I traverse an html document with SGML and XmlDocument. When I find an XmlNode which its type is Text, I need to change its value that has an xml element. I can't change InnerXml because it's readonly. I tried to change InnerText, but this time tag descriptor chars <
and >
encoded to <
and >
. for example:
<p>
This is a text that will be highlighted.
<anothertag />
<......>
</p>
I'm trying to change to:
<p>
This is a text that will be <span class="highlighted">highlighted</span>.
<anothertag />
<......>
</p>
What is the easiest way to modify the value of a text XmlNode?
I have a workaround, I don't know it is a real solution or what, but it can result what I want. Please comment for this code if it is worthy solution or not
private void traverse(ref XmlNode node)
{
XmlNode prevOldElement = null;
XmlNode prevNewElement = null;
var element = node.FirstChild;
do
{
if (prevNewElement != null && prevOldElement != null)
{
prevOldElement.ParentNode.ReplaceChild(prevNewElement, prevOldElement);
prevNewElement = null;
prevOldElement = null;
}
if (element.NodeType == XmlNodeType.Text)
{
var el = doc.CreateElement("text");
//Here is manuplation of the InnerXml.
el.InnerXml = element.Value.Replace(a_search_term, "<b>" + a_search_term + "</b>");
//I don't replace element right now, because element.NextSibling will be null.

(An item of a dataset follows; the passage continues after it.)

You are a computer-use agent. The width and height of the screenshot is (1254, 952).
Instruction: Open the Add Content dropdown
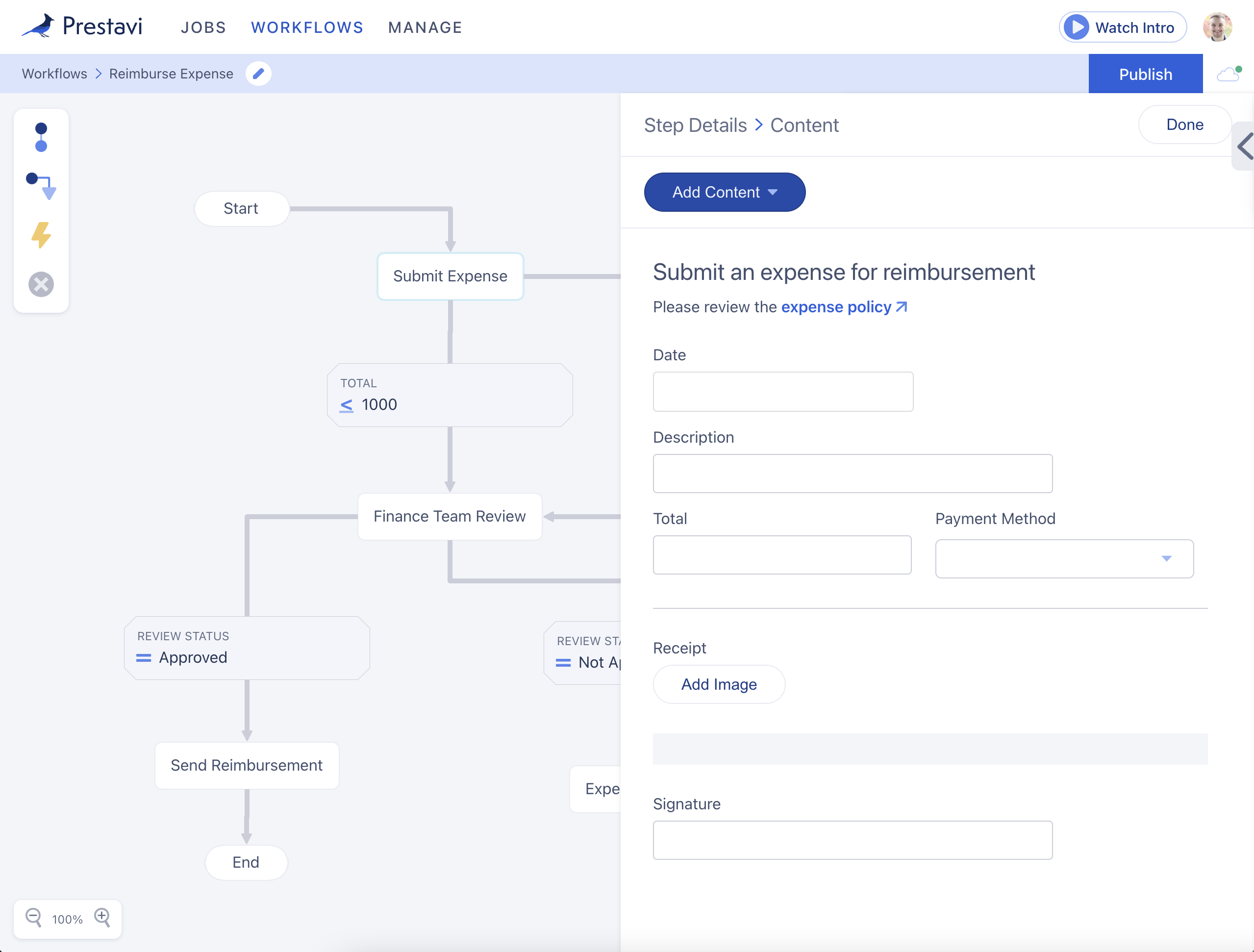pyautogui.click(x=724, y=192)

//So I replace the new element after getting the next sibling.
prevNewElement = el;
prevOldElement = element;
}
else if (element.HasChildNodes)
traverse(ref element);
}
while ((element = element.NextSibling) != null);
if (prevNewElement != null && prevOldElement != null)
{
prevOldElement.ParentNode.ReplaceChild(prevNewElement, prevOldElement);
}
}
Also, I remove <text>
and </text>
strings after the traverse function:
doc = new XmlDocument();
doc.PreserveWhitespace = true;
doc.XmlResolver = null;
doc.Load(sgmlReader);
var html = doc.FirstChild;
traverse(ref html);
textBox1.Text = doc.OuterXml.Replace("<text>", String.Empty).Replace("</text>", String.Empty);